Я поднял блюдо с ее фирменным лакомством и подал сначала Надежде, потом сыну. Надежда аккуратно взяла одну, Сережка по-хозяйски сгреб сразу три. И одну положил своей девушке на ее блюдце.
— Мой давний друг, — неторопливо начал я, — отличный фронтовой товарищ, в двадцать втором внезапно решил, что тут он не за то боролся, и поехал бороться за то и туда. В Палестину, укреплять общины поселенцев. Он мне потом писал очень искренне, что, когда ехал, думал так: вот есть правда двух народов, у каждого своя, и надо искать взаимопонимание и компромисс. А через год написал, что понял: одна из этих правд — это правда его народа, а другая правда — правда народа чужого.

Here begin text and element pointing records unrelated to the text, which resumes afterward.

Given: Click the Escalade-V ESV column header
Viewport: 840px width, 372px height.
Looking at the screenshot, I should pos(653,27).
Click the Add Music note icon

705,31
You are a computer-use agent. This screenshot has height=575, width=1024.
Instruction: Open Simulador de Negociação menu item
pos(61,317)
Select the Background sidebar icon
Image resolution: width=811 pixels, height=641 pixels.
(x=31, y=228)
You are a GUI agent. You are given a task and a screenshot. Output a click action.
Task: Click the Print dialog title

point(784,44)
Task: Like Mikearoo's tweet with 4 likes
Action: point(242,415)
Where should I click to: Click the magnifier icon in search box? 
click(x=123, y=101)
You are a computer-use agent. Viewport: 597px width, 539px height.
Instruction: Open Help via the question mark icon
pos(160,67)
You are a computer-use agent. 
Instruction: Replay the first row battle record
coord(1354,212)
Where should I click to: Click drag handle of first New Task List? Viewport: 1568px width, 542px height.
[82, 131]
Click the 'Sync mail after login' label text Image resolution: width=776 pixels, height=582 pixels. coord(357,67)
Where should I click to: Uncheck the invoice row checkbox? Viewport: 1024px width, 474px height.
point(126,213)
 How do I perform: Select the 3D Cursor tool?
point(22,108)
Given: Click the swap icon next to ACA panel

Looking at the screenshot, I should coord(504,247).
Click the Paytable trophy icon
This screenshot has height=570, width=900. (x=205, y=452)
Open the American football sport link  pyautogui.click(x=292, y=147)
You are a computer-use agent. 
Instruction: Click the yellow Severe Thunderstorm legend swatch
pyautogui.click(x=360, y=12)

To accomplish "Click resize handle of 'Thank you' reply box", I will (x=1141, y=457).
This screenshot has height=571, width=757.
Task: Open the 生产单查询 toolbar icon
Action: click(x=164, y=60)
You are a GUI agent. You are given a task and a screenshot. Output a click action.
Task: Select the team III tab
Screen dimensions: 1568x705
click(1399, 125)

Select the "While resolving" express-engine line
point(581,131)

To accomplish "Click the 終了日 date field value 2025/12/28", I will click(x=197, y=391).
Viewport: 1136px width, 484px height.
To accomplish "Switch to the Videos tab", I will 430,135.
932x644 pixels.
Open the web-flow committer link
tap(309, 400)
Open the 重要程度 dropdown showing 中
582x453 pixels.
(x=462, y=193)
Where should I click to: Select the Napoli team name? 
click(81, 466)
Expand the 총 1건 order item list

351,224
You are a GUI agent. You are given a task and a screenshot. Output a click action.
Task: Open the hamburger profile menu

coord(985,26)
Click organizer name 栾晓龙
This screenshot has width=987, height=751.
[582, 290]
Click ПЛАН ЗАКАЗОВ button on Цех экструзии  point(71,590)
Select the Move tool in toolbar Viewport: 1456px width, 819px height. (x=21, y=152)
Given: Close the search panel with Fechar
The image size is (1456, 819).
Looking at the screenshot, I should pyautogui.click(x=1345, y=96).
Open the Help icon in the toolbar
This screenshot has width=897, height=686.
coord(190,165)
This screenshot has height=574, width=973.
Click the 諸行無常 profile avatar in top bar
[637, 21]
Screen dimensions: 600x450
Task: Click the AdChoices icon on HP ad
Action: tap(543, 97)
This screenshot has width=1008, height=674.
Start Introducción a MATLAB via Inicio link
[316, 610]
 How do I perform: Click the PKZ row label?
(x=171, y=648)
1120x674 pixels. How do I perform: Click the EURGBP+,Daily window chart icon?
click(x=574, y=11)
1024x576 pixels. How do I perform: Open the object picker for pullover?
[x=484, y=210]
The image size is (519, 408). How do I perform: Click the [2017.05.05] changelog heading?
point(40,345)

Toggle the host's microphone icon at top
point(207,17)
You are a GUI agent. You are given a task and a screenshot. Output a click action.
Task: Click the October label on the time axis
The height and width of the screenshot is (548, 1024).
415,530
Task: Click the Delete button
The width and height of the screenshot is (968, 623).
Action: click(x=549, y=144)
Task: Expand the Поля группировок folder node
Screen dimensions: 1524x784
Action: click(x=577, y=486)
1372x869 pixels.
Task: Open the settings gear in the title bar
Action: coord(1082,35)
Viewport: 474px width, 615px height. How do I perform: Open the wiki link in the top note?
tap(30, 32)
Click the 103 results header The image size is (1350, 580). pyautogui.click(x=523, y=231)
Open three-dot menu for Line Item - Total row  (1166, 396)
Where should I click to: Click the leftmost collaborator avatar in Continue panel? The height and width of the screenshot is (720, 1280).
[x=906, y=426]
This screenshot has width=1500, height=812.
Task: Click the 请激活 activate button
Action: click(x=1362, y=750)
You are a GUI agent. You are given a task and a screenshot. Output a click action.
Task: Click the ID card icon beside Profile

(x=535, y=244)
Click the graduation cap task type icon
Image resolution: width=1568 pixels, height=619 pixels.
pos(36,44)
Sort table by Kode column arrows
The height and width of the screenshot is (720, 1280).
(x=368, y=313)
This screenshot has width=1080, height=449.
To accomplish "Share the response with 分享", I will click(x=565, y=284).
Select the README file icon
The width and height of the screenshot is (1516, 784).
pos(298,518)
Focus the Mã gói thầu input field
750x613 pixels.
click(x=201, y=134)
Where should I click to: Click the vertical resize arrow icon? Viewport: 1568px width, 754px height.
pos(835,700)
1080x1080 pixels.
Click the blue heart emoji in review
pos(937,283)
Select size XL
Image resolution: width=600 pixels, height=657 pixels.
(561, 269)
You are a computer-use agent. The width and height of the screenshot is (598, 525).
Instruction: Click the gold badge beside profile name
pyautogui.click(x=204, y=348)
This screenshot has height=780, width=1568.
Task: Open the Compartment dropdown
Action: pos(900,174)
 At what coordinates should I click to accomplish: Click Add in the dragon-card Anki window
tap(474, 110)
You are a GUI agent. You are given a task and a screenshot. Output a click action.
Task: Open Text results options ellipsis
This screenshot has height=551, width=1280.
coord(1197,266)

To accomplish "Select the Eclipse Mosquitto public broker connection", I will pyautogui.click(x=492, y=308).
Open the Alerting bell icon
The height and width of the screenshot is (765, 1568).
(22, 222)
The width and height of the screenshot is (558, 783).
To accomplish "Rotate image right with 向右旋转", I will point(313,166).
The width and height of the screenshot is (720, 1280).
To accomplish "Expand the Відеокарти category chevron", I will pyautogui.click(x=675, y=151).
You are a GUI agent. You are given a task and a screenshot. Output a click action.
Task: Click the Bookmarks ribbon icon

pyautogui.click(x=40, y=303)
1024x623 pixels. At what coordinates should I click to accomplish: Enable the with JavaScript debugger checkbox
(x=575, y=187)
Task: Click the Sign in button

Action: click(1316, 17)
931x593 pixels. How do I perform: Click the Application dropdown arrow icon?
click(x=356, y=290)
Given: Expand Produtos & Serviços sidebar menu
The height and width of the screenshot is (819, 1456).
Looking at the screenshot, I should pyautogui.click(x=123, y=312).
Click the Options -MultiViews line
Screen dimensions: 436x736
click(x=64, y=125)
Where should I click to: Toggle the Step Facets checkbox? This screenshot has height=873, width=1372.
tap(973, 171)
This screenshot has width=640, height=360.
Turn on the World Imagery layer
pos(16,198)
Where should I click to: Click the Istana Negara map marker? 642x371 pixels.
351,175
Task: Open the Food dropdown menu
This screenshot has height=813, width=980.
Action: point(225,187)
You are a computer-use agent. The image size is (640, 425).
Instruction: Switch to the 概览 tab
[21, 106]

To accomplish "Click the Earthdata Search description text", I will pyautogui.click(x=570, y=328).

— Но это подло… — сказала Надежда.
— Не знаю, — ответил я. — По-моему, как раз честно. Предельно честно в таком положении. Куда подлее те, кто, про себя делая этот же выбор, вслух продолжают твердить, что они, мол, отстаивают общечеловеческие ценности и таки ищут взаимопонимание и компромиссы.
— Ну, ты вообще… — пробормотал Сережка. Судя по его брезгливо оттопыренной нижней губе, о подобных подонках и говорить-то не стоило.
— Возьмем для примера такой тезис: «Палестина есть исконно еврейские земли». Для тех, кто принадлежит соответствующей традиции, он является бесспорной истиной и не нуждается в доказательствах. Человек слышит и сразу согласен всем сердцем: ну, разумеется, а как же? Для тех, кто принадлежит к иной традиции, он столь же бесспорно является ложным и злокозненным. И, что характерно, никакие рациональные доказательства, никакие экскурсы в историю и культуру таких людей не переубедят, а лишь разозлят. Нет никакой надежды оценить эту правду извне культуры, объективно, сверху. Решает единственно принадлежность к культурной традиции, потому что именно она и делает народ народом. Тем или другим.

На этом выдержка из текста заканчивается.